Записи с координатами целей:

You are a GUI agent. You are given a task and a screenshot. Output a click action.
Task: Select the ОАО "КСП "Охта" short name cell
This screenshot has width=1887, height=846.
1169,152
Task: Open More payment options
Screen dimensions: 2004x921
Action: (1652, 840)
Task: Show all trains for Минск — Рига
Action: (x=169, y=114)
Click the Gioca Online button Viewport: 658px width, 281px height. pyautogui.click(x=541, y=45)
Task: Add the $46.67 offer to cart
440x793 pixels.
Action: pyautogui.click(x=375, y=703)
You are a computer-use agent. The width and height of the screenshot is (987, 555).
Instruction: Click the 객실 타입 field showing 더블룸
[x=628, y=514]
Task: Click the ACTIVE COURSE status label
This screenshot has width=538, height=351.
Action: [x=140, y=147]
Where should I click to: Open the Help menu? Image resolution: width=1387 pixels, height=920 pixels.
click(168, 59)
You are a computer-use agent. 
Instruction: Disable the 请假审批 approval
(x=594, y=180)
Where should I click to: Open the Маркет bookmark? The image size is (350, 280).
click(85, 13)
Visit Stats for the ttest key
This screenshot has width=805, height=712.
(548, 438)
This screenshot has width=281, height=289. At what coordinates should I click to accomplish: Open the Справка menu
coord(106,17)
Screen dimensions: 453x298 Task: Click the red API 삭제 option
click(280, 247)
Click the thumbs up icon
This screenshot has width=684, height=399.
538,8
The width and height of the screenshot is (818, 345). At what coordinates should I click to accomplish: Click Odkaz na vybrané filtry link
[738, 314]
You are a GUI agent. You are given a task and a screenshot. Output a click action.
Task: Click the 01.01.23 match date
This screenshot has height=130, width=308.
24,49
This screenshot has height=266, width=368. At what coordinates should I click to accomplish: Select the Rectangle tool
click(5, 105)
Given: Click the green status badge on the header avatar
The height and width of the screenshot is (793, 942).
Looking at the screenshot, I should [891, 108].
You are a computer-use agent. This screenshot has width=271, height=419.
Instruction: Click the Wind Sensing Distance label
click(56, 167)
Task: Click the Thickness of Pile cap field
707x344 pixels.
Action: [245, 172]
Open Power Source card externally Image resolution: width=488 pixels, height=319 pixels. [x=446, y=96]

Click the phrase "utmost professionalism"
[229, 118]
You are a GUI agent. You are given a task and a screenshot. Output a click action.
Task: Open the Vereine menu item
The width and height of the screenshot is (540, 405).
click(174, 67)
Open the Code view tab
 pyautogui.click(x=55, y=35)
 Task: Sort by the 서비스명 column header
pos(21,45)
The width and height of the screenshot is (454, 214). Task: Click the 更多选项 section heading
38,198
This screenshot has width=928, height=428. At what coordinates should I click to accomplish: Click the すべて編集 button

Задание:
Переименуйте во всех записях «computer-use agent» в «desktop assistant» и приведите записи заново, больше ничего не меняя.

Ожидаемый ответ:
You are a GUI agent. You are given a task and a screenshot. Output a click action.
Task: Select the ОАО "КСП "Охта" short name cell
This screenshot has width=1887, height=846.
1169,152
Task: Open More payment options
Screen dimensions: 2004x921
Action: (1652, 840)
Task: Show all trains for Минск — Рига
Action: (x=169, y=114)
Click the Gioca Online button Viewport: 658px width, 281px height. pyautogui.click(x=541, y=45)
Task: Add the $46.67 offer to cart
440x793 pixels.
Action: pyautogui.click(x=375, y=703)
You are a desktop assistant. The width and height of the screenshot is (987, 555).
Instruction: Click the 객실 타입 field showing 더블룸
[x=628, y=514]
Task: Click the ACTIVE COURSE status label
This screenshot has width=538, height=351.
Action: [x=140, y=147]
Where should I click to: Open the Help menu? Image resolution: width=1387 pixels, height=920 pixels.
click(168, 59)
You are a desktop assistant. 
Instruction: Disable the 请假审批 approval
(x=594, y=180)
Where should I click to: Open the Маркет bookmark? The image size is (350, 280).
click(85, 13)
Visit Stats for the ttest key
This screenshot has width=805, height=712.
(548, 438)
This screenshot has width=281, height=289. At what coordinates should I click to accomplish: Open the Справка menu
coord(106,17)
Screen dimensions: 453x298 Task: Click the red API 삭제 option
click(280, 247)
Click the thumbs up icon
This screenshot has width=684, height=399.
538,8
The width and height of the screenshot is (818, 345). At what coordinates should I click to accomplish: Click Odkaz na vybrané filtry link
[738, 314]
You are a GUI agent. You are given a task and a screenshot. Output a click action.
Task: Click the 01.01.23 match date
This screenshot has height=130, width=308.
24,49
This screenshot has height=266, width=368. At what coordinates should I click to accomplish: Select the Rectangle tool
click(5, 105)
Given: Click the green status badge on the header avatar
The height and width of the screenshot is (793, 942).
Looking at the screenshot, I should [891, 108].
You are a desktop assistant. This screenshot has width=271, height=419.
Instruction: Click the Wind Sensing Distance label
click(56, 167)
Task: Click the Thickness of Pile cap field
707x344 pixels.
Action: [245, 172]
Open Power Source card externally Image resolution: width=488 pixels, height=319 pixels. [x=446, y=96]

Click the phrase "utmost professionalism"
[229, 118]
You are a GUI agent. You are given a task and a screenshot. Output a click action.
Task: Open the Vereine menu item
The width and height of the screenshot is (540, 405).
click(174, 67)
Open the Code view tab
 pyautogui.click(x=55, y=35)
 Task: Sort by the 서비스명 column header
pos(21,45)
The width and height of the screenshot is (454, 214). Task: Click the 更多选项 section heading
38,198
This screenshot has width=928, height=428. At what coordinates should I click to accomplish: Click the すべて編集 button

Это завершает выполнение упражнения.